14. Artikel 7, § 1, 2e lid, van het ontwerp stipuleert dat de Nationale Veiligheidsoverheid – dit is de overheid die bevoegd is voor de afgifte of de intrekking van veiligheidsmachtigingen, veiligheidsattesten en veiligheidsadviezen – eveneens over een rechtstreekse toegang tot de gegevensbank Haatpropagandisten kan beschikken. Volgens het verslag aan de Koning bij het Ontwerp is deze toegang noodzakelijk om beslissingen van deze overheid in deze databank te kunnen inbrengen. De Commissie dringt er op aan om deze finaliteit waarvoor de Nationale Veiligheidsoverheid toegang zal hebben, op te nemen in de tekst van het ontwerp zelf.

15. Het derde lid van hetzelfde artikel voorziet dat vier diensten – die worden opgesomd in de punten b), c), e) en i) van artikel 44/11/3ter, §2, 1e lid WPA – die vandaag reeds via een rechtstreekse bevraging toegang hebben tot gegevens in de FTF-databank - in de toekomst ook een toegang zouden krijgen tot gegevens van gevalideerde én van potentiële4 Haatpropagandisten. In concreto dus krijgen de Algemene Directie Cisiscentrum, de Algemene Directie Veiligheid en Preventie van de FOD Binnenlandse Zaken, het Directoraat-generaal Consulaire Zaken van de FOD Buitenlandse Zaken en de Onderzoeks – en Opsporingsdiensten van de Douane toegang tot zowel de gevalideerde als de zgn.

“potentiële” Haatpropagandisten. Het verslag aan de Koning (dat overigens nu en dan passages bevat die zijn gekopieerd van het verslag aan de Koning uit het ontwerp KB Terrorist Fighters en dus niet toepasselijk zijn …) legt niet uit wat de pertinentie van die toegangen is voor elk van de verschillende

4 Zoals bedoeld in artikel 6, §1, 2°, van het ontwerp.

(7)

diensten. Er wordt enkel gesteld “dat is gebleken, dat een rechtstreekse bevraging voldoende is”.

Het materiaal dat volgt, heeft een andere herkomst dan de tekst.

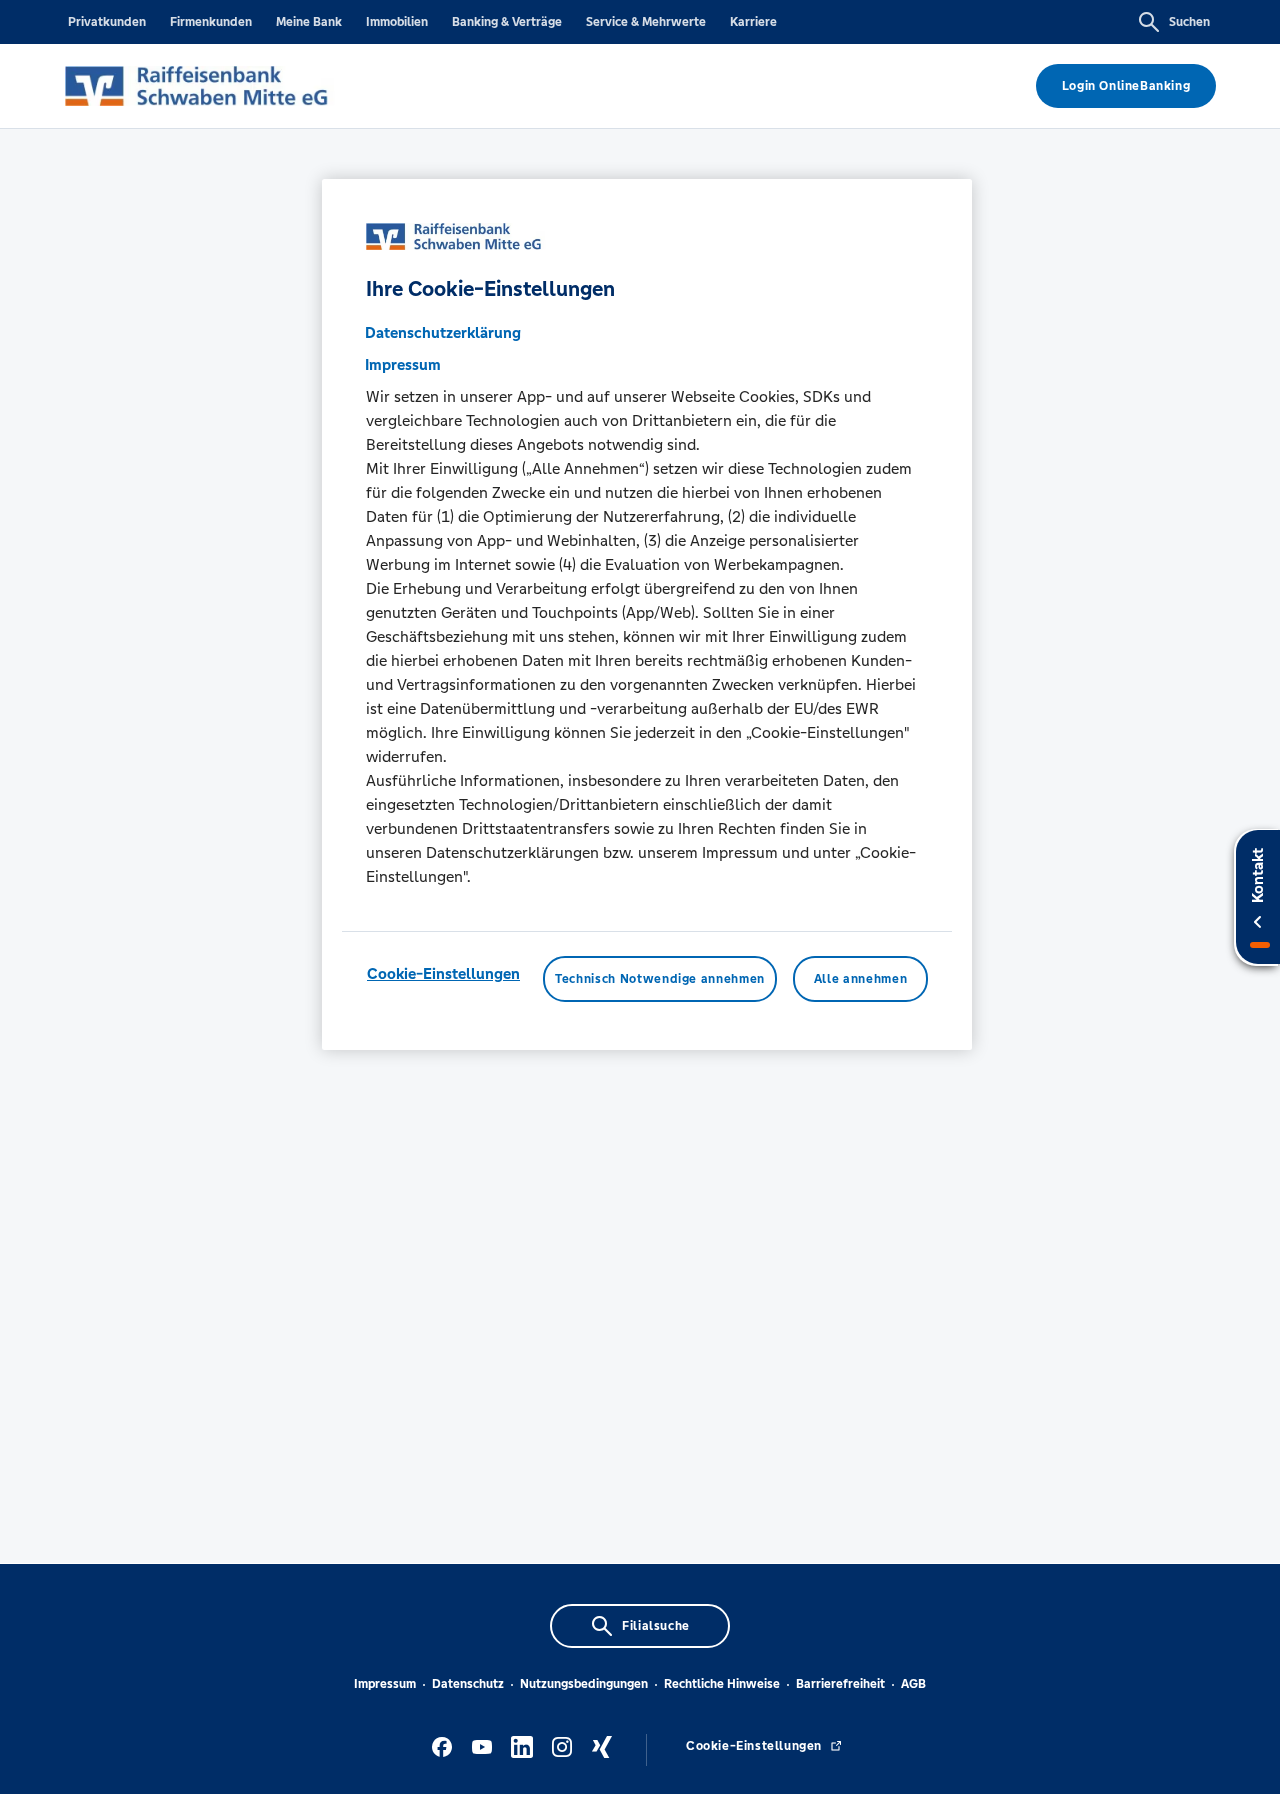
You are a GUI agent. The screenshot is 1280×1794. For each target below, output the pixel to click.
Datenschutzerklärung (443, 333)
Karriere (753, 22)
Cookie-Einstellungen (443, 974)
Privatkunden (107, 22)
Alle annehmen (860, 980)
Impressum (385, 1684)
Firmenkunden (211, 22)
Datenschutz (468, 1684)
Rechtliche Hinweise (722, 1684)
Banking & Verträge (507, 22)
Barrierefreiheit (840, 1684)
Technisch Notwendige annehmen (660, 980)
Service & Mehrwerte (646, 22)
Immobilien (397, 22)
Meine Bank (309, 22)
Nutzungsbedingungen (584, 1684)
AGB (913, 1684)
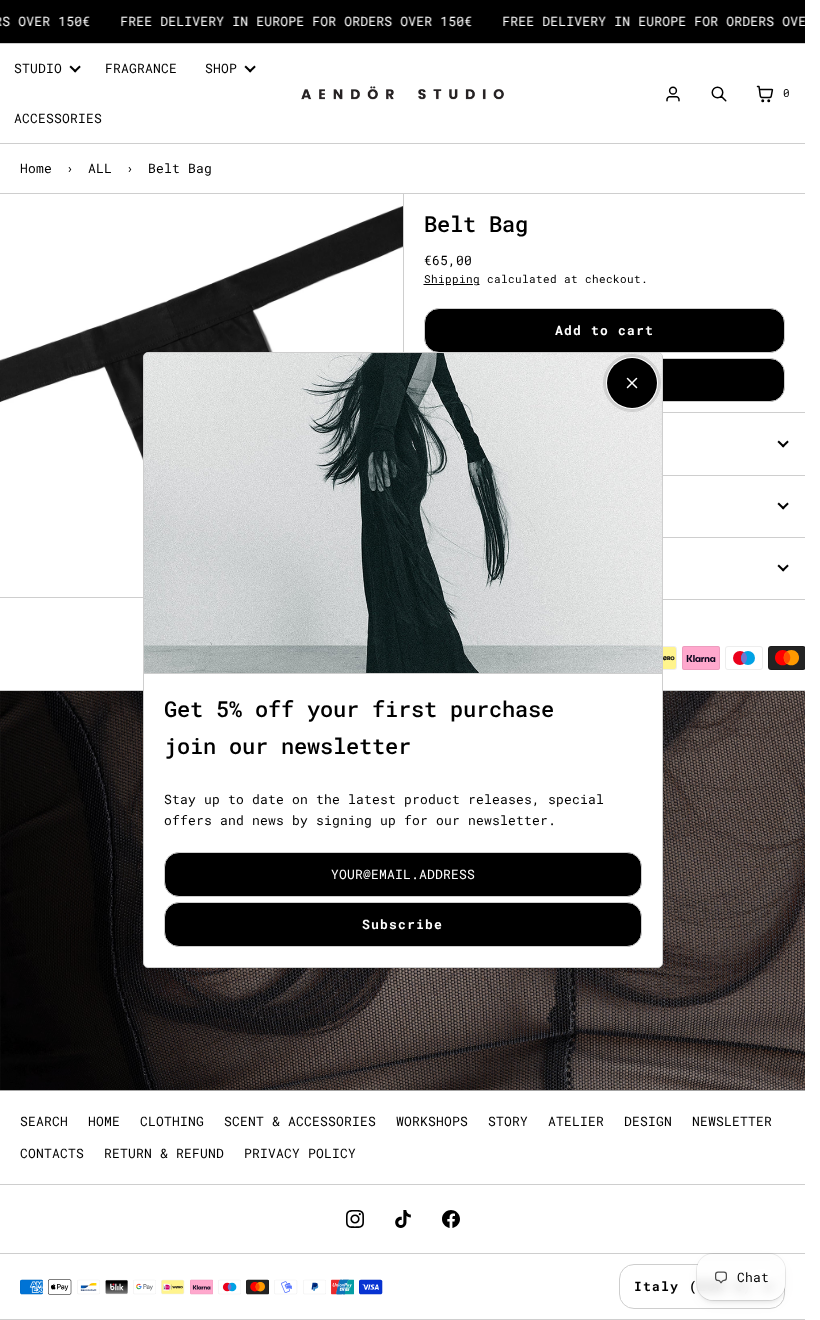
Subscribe (402, 924)
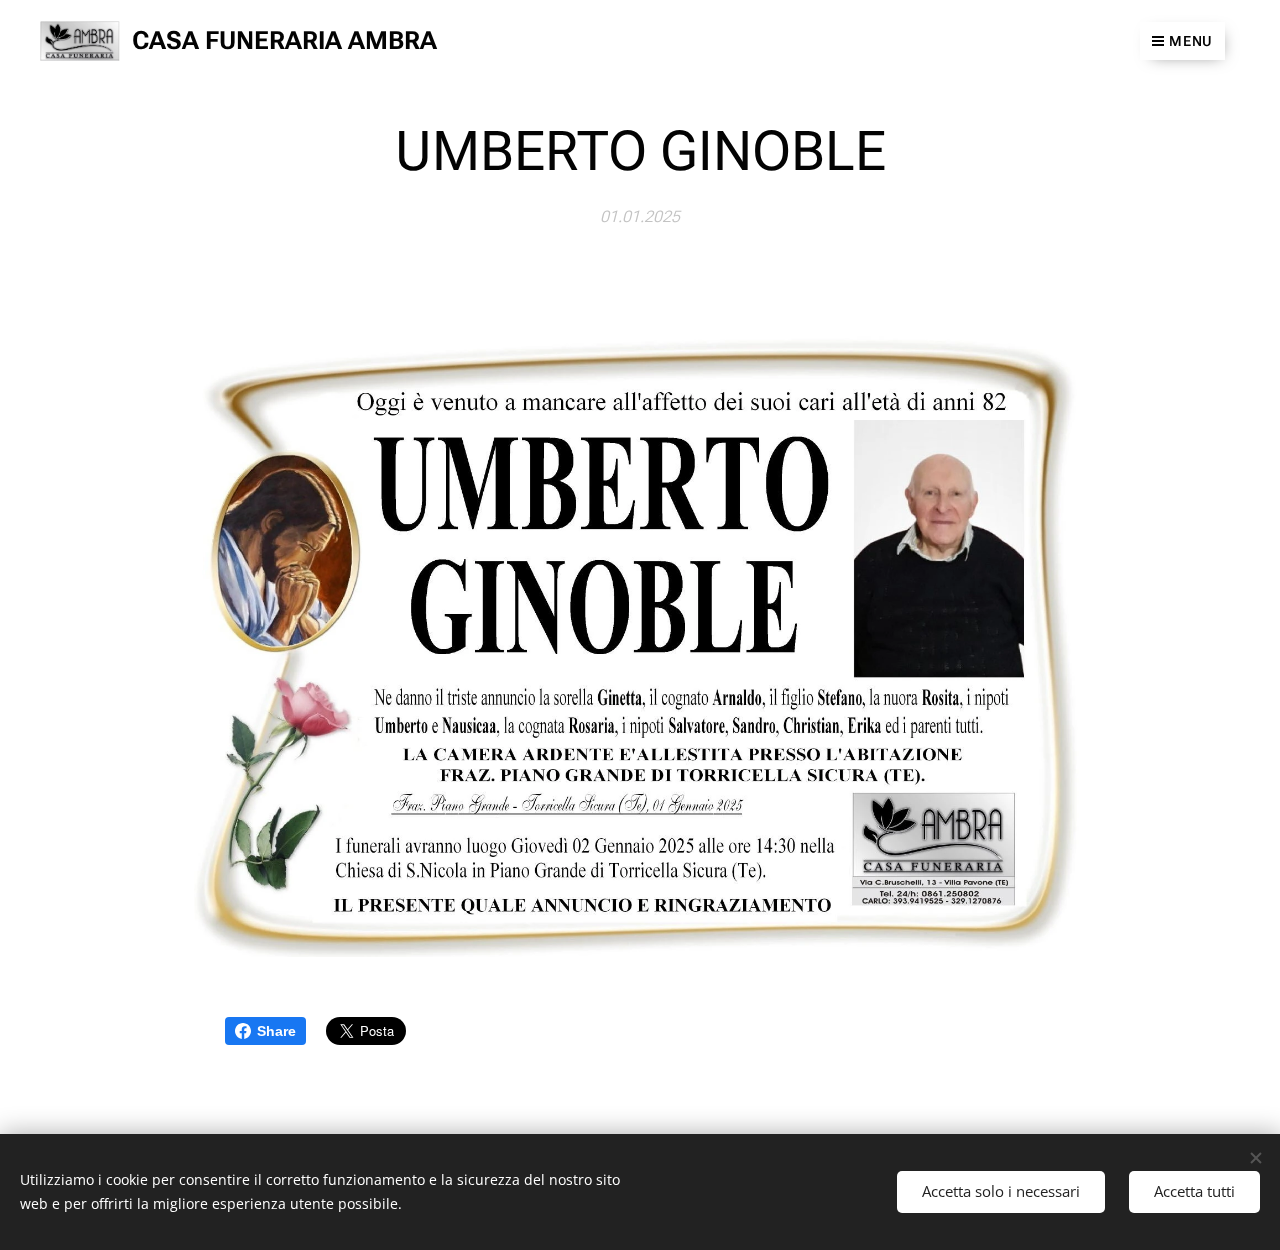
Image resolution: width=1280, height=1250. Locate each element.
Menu (1191, 41)
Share (276, 1031)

Waaruit dat is gebleken blijft duister. De Commissie stelt zich de vraag wat hiertoe de motivering is en zij verzoekt om de argumenten die deze (verruimde) bevragingsmogelijkheid kunnen rechtvaardigen op te nemen in het verslag aan de Koning en dit per aangewezen dienst. Op het eerste zicht immers ziet de Commissie niet onmiddellijk de pertinentie in van de toegang tot deze gegevens (en al zeker wat betreft de potentiële Haatpredikers) voor de ADVP, voor Buitenlandse Zaken of voor de Douane. Er mag immers niet over het hoofd gezien worden dat deze haatpredikers niet noodzakelijk al een misdrijf hebben gepleegd. De potentiële haatpredikers hebben zelfs, met aan zekerheid grenzende waarschijnlijkheid, (nog) geen misdrijven gepleegd.

e) Artikel 10 van het ontwerp

16. In artikel 10 van het ontwerp wordt bepaald dat geen enkele andere dienst of instelling toegang mag hebben tot de zogenaamde “inlichtingenfiche”, dan de diensten die over een rechtstreeks toegangsrecht tot de Gegevensbank Haatpropagandisten beschikken.

17. De Commissie stelt zich wel de vraag waarom de toegang tot de “inlichtingenfiche” niet aan de voorwaarde onderworpen is dat elke toegangsgerechtigde persoon over een veiligheidsmachtiging dient te beschikken, terwijl deze voorwaarde nochtans wel voorzien is voor de toegang tot de

“informatiekaart” (die in beginsel minder informatie zou mogen bevatten dan de inlichtingenfiche).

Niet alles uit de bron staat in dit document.